■ Task description:
Return the data below unchanged, without images.
++++ Listed entries ++++
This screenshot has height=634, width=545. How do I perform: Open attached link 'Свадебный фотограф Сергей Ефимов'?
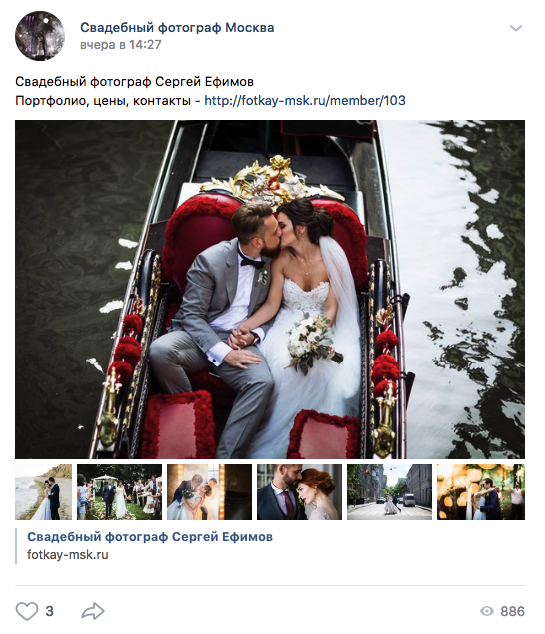point(150,537)
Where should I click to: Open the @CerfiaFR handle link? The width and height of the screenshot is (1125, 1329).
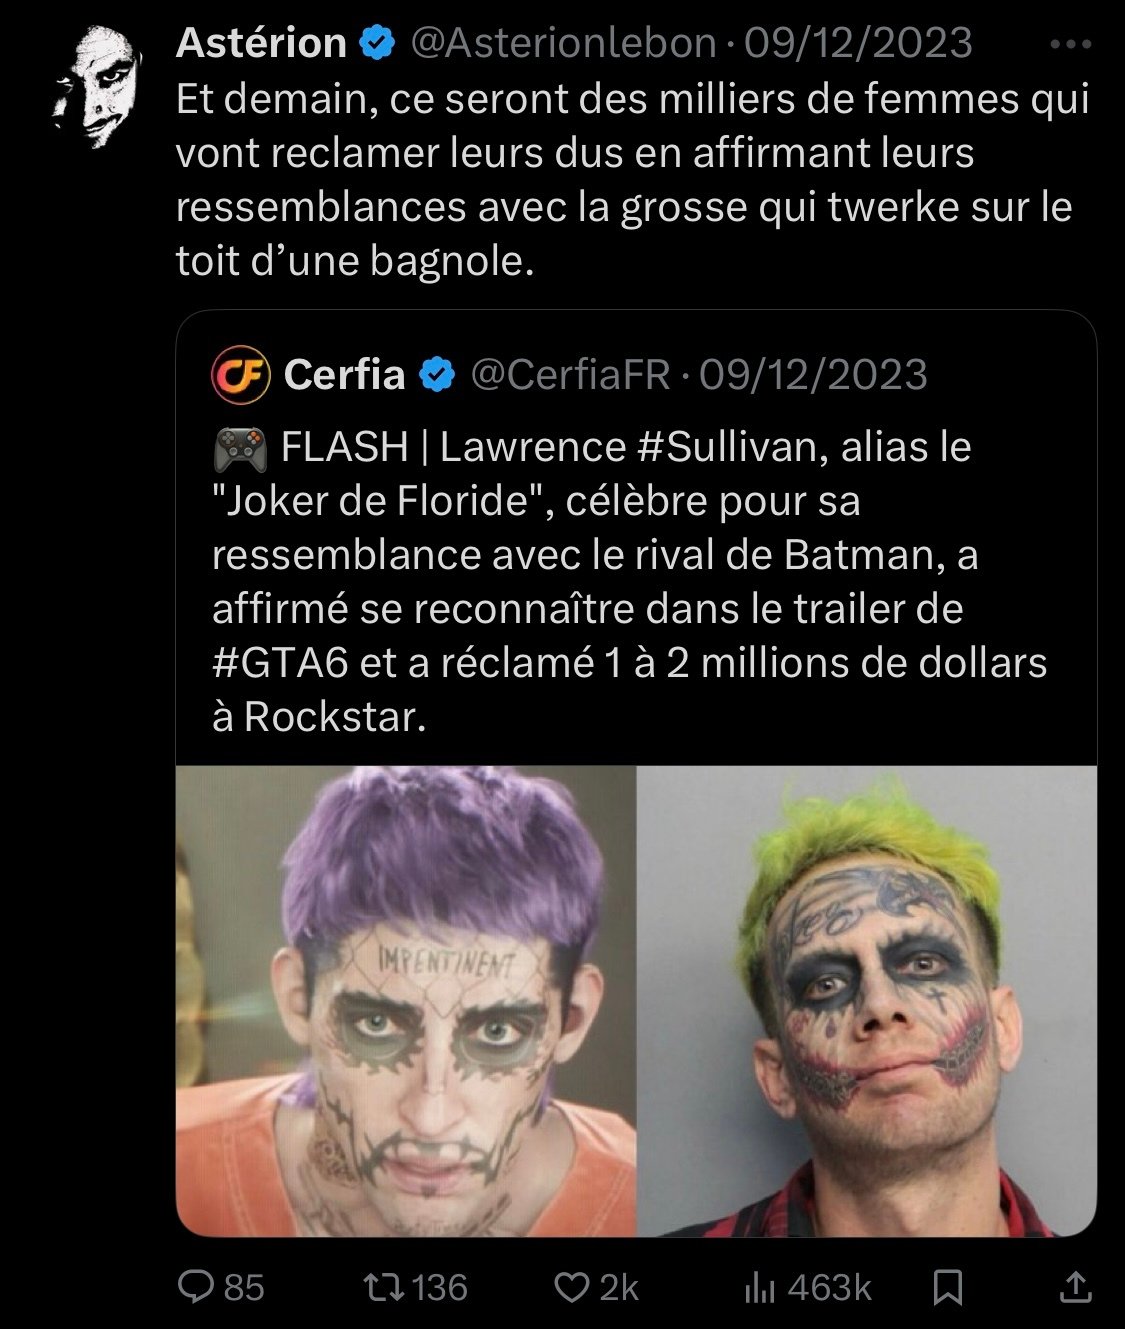click(570, 375)
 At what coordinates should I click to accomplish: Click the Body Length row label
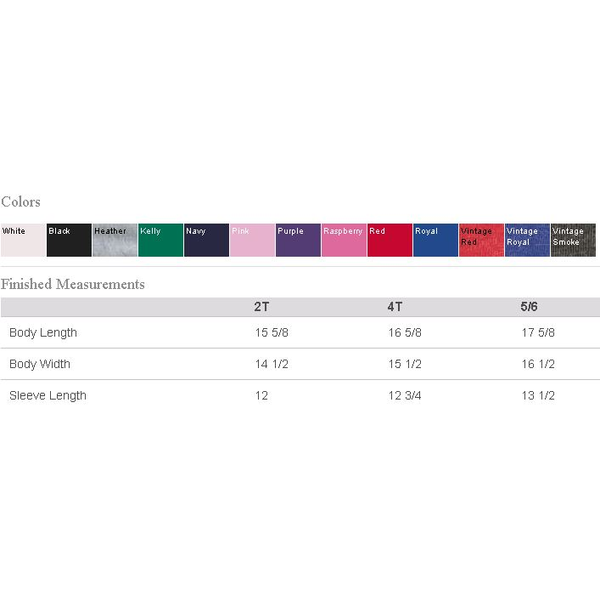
++++
■ Expected output:
This screenshot has height=634, width=545. How do I perform: Open attached link 'Свадебный фотограф Сергей Ефимов'?
point(150,537)
Where should I click to: Open the @CerfiaFR handle link? The width and height of the screenshot is (1125, 1329).
click(570, 375)
 At what coordinates should I click to accomplish: Click the Body Length row label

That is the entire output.